Re: [security-services] Groups - sstc-saml-holder-of-key-browser-sso-draft-03.odt

["Tom Scavo" <trscavo@gmail.com>]

On Mon, Jul 14, 2008 at 11:15 AM, Scott Cantor <cantor.2@osu.edu> wrote:
>> This is all of ID-WSF, right?  I'm looking for a standalone profile to
>> retrieve a h-o-k assertion from a SAML IdP.  Does such a profile
>> exist?
>
> Yes. I can't reference it because the only thing posted is the ZIP.

That's ridiculous.  Is someone trying to tell us that none of those
specs standalone?  I guess that's the point I've been trying to make
all along (but this forum is probably not the best place to carry on
that conversation).

>> > The SAML Token Service profile and SOAP binding specs do exactly what
> you
>> > want for SOAP applications.
>>
>> Well, I don't see a SAML Token Service profile in that mountain of
>> files.
>
> It's in the AS document.

I'll look at that, thanks.

>> Given that 1) the vast majority of IdPs authenticate users via
>> username/password (in my experience, at least), and 2) there appears
>> to be at least a mild backlash against SOAP in the marketplace, I
>> would say that an HTTP-based token service is not only viable, but
>> necessary at this point.
>
> I think it's needless duplication with fewer features.

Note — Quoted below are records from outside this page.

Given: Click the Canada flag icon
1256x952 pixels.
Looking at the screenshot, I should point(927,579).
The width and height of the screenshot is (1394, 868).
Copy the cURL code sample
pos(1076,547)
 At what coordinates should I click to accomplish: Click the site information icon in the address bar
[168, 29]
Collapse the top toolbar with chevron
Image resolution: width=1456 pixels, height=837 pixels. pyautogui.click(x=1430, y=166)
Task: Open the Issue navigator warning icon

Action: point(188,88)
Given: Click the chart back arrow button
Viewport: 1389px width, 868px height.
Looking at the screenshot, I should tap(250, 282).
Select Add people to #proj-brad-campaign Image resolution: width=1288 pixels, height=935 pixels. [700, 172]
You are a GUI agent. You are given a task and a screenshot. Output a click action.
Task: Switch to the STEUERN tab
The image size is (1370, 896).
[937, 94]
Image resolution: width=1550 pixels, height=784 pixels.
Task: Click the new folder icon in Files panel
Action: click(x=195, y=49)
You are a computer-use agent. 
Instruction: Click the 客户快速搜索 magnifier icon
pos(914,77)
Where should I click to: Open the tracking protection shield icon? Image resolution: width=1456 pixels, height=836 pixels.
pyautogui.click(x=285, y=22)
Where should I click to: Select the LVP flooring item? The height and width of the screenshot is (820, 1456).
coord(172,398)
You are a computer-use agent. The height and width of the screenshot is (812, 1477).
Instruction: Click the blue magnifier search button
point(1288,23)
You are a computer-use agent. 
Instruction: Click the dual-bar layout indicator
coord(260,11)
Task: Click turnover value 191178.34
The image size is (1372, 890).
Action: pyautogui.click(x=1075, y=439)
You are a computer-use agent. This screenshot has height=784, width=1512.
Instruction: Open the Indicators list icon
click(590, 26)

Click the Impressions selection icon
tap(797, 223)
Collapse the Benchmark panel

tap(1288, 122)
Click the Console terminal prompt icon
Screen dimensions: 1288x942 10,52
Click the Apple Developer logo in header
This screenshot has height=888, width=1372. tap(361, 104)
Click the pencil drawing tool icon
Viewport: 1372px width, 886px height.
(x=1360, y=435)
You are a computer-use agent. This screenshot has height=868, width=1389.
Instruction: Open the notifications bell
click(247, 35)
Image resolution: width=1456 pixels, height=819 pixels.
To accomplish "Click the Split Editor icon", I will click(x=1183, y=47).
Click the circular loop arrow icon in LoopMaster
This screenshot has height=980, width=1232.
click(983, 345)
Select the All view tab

Which some see as a positive thing, right?

> But if I honestly
> thought that *anybody* could be won over just by pulling SOAP out of there,
> I'd have done it a long time ago.

Me ;-)

> The real problem is not getting tokens,
> but using them.

If I'm understanding you correctly, I don't agree with that.  I have
lots of use cases for h-o-k SAML tokens, even low assurance ones
(i.e., tokens that can be traced to username/password).

Tom